Paving Paradise…..for a Soccer Field?

Field Before Hurricane Sandy
The first anniversary of Hurricane Sandy has just come and gone. The wide open field next to our condo suffered. Over twenty 100 year old trees came down. They flanked the field where I walked my dog each morning and in an instant the field was naked, exposed, without them.  I had secretly named them “sentries” because they ringed an open field – as if guarding it from the wild brush and wetlands that lay beyond.

Over the past year, my dog and I got used to the increased eastern morning light that was left in the wake of Sandy. We adapted to the increased noise from the nearby heavily trafficked road.  The debris was cleared and new brush and grassy knolls remained.
In The Wake of Sandy

At least until a week ago.  Then the surveyors and landscapers began walking the field, and taking measurements. I saw some trees and evergreens and felt excited that there would be replanted. Instead,  two days ago, several majestic oaks and maples and pines which had survived Sandy, met their next predator. The Village of Briarcliff Manor which deemed a new soccer field more important than several mighty old trees who’d survived Sandy. They were felled in an afternoon – to make way for a “level field” for soccer.

Gone is the serenity of a natural state, replaced by some village planner’s idea of natural landscape. A “level” field ringed by shrubs and manicured plantings, instead of natural brush and gentle slopes and knolls.  Gone too is my cat Cody who happened to wander out that day and must’ve encountered the earth moving and the upheaval of it all.  I could only think of Eddie Murphy as Dr. Doolittle – trying to save the habitat for all the animals who once called the trees and forest and brush their home. Only this is no movie; this is my neighborhood.

The Latest Carnage
In my youth Joni Mitchell sang of paving  paradise to put up a parking lot. She was ahead of her time. Only now it is more than parking lots that are assaulting our lives. We have plenty of soccer fields, school fields and organized athletics. How much natural land remains for us to traverse and feel at peace and at one with the earth?

I miss my morning sentries –and with this latest assault, I feel the pain of the land that we continue to distort for ends that I don't see as "improvements." To me, it only moves us further from nature, spirit and grace of God.  And I'm not particularly religious.

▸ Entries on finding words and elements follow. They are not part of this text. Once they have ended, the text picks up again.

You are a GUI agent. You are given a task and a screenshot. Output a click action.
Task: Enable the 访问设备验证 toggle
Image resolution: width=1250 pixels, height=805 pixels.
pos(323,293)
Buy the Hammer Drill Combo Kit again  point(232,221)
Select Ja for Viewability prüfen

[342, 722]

With this latest upheaval I am determined to move away soon. I don’t want to live in a community where an administrative edict to serve a few, trumps Mother Nature. I miss the land as it was and I miss my cat who could no longer navigate the landscape he’d known for 5 years. 

Some things we can’t help – like Hurricane Sandy. But some things we can.  Moving our kids into ever constant sports, afterschool activities , celebrity acquisitive money grubbing culture – well to me it makes no sense.  When I was a kid – we just played in the yard and it was lots of fun. Not everything had to be organized, cultivated or manicured.

When will we ever learn? When will we ever learn?